## Problem requirements
The response should be the lines of the data, starting at the first and ending at the one that contains "comment_post (117, 2172)", copied without change.

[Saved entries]
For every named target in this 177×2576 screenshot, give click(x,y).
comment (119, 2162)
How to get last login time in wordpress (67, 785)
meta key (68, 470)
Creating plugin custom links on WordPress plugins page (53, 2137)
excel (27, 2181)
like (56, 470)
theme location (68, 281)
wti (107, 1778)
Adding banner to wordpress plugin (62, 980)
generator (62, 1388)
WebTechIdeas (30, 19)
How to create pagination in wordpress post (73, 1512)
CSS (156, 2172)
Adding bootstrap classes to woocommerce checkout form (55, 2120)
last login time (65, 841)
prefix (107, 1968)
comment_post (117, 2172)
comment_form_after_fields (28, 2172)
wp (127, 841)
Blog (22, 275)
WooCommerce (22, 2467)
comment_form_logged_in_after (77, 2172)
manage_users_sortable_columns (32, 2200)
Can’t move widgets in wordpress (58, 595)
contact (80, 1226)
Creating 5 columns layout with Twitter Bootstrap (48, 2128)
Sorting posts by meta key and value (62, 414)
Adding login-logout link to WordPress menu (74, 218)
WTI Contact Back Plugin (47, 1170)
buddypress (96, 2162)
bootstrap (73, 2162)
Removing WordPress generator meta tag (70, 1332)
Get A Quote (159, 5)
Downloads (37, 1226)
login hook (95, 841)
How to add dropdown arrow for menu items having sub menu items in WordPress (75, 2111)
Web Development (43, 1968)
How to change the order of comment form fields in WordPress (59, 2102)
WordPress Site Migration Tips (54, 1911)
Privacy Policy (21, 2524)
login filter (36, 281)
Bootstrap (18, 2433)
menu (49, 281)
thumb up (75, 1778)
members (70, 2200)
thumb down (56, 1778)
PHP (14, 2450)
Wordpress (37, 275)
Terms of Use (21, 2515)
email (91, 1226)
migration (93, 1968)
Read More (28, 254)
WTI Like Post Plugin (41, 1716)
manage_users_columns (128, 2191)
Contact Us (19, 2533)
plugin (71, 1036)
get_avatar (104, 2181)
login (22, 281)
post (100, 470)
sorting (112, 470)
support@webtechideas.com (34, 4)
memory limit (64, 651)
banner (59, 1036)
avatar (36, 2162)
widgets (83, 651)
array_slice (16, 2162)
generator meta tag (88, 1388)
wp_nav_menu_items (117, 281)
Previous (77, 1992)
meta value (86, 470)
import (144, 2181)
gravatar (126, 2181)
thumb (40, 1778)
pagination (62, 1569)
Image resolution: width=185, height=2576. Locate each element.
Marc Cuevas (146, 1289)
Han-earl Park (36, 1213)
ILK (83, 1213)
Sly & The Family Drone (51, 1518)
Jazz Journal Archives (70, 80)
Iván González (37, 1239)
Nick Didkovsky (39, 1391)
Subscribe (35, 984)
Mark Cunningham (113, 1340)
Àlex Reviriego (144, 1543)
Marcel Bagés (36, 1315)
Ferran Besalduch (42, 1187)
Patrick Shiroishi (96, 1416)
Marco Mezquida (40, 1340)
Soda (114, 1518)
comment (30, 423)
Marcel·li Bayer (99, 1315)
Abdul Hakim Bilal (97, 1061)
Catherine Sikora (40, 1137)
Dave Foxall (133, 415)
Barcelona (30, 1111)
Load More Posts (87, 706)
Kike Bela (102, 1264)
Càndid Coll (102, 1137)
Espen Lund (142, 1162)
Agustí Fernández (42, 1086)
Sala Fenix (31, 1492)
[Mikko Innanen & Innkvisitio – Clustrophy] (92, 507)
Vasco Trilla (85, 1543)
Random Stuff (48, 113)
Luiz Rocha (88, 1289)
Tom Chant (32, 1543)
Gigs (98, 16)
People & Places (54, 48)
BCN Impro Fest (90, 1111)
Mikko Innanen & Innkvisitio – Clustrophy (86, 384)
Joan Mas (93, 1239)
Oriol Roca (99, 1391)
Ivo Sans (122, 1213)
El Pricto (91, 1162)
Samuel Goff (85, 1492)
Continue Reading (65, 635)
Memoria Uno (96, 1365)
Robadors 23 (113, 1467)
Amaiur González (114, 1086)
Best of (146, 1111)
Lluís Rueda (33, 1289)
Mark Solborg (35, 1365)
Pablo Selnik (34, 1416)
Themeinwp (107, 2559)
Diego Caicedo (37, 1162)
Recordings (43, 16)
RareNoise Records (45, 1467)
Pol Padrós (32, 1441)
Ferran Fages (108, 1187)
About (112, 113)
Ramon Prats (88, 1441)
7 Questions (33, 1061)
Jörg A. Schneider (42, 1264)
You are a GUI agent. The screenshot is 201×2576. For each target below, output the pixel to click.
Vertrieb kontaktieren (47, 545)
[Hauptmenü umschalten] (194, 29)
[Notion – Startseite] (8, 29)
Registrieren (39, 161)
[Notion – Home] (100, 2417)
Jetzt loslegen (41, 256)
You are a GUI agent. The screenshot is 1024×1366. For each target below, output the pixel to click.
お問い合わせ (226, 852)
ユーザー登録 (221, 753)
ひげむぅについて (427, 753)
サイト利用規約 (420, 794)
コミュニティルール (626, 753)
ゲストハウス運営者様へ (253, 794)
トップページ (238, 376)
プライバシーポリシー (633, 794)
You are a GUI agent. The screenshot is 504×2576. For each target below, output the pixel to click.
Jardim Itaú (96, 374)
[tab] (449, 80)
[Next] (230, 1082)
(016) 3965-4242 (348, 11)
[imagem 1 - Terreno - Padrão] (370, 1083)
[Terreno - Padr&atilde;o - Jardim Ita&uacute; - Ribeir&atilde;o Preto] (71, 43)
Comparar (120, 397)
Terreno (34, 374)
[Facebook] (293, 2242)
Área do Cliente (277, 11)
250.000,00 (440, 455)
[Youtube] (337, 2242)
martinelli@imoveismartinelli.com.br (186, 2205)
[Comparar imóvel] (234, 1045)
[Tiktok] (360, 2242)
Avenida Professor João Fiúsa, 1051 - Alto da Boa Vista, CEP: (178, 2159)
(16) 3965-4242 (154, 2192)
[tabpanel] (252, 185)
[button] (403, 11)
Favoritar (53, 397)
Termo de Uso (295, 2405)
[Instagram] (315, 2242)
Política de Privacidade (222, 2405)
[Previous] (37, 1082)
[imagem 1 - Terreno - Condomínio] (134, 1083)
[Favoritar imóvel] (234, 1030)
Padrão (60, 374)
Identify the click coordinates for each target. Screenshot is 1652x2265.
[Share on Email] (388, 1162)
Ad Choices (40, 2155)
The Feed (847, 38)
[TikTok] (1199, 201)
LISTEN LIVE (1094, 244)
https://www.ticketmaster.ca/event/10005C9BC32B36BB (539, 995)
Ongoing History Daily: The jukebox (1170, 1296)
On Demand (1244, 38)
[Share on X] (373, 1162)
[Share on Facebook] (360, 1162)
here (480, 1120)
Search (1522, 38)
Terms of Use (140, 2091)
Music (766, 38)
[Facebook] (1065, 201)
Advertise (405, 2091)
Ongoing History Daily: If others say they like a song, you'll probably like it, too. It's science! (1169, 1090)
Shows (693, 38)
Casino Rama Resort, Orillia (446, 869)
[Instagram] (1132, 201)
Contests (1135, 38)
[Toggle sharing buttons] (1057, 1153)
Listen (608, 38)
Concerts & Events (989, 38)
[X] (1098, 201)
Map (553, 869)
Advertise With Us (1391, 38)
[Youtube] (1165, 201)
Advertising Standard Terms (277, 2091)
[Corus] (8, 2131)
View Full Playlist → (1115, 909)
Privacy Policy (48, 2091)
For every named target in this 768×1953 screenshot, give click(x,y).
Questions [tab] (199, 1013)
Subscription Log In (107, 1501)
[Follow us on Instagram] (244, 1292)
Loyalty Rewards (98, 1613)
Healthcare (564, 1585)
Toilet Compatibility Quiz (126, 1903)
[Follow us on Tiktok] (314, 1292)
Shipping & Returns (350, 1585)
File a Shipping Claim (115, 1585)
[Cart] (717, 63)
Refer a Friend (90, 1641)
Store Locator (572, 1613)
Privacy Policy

## Worked solution
For every named target in this 177×2576 screenshot, give click(x,y).
comment (119, 2162)
How to get last login time in wordpress (67, 785)
meta key (68, 470)
Creating plugin custom links on WordPress plugins page (53, 2137)
excel (27, 2181)
like (56, 470)
theme location (68, 281)
wti (107, 1778)
Adding banner to wordpress plugin (62, 980)
generator (62, 1388)
WebTechIdeas (30, 19)
How to create pagination in wordpress post (73, 1512)
CSS (156, 2172)
Adding bootstrap classes to woocommerce checkout form (55, 2120)
last login time (65, 841)
prefix (107, 1968)
comment_post (117, 2172)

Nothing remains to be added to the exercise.